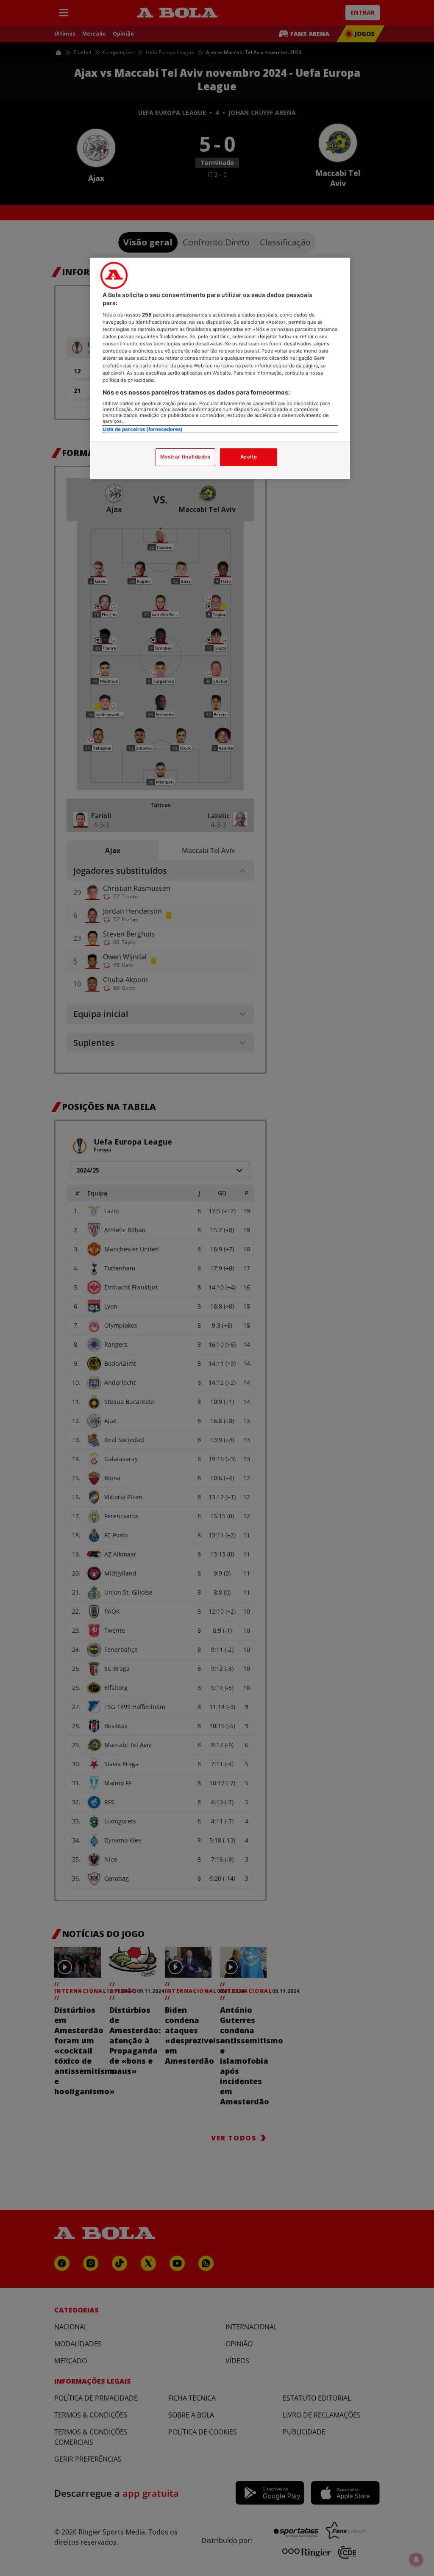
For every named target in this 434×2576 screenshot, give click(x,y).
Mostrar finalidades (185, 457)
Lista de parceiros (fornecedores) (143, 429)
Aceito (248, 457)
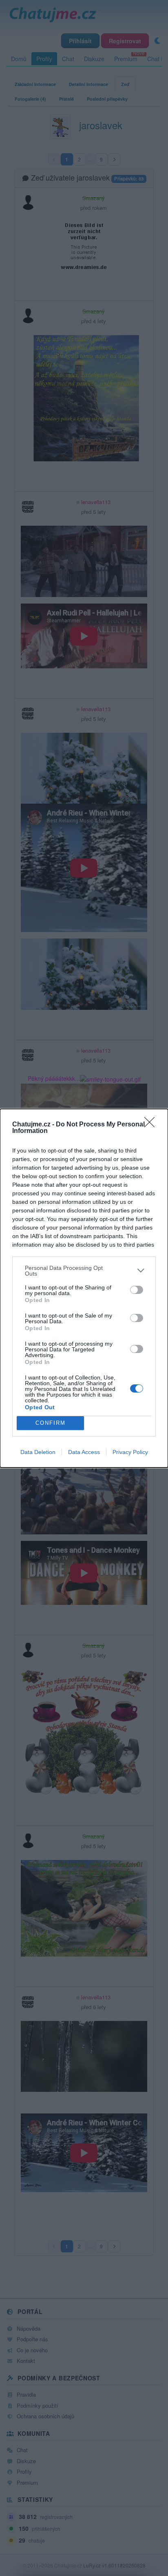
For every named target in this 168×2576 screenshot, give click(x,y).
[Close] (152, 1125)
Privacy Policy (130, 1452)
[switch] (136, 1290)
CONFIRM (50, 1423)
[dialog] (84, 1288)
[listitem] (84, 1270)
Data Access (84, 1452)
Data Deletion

===============

Activity:
The count of lines in the records above holding the word "give" should be reported as a number, with nothing added.

Solution for this problem:
2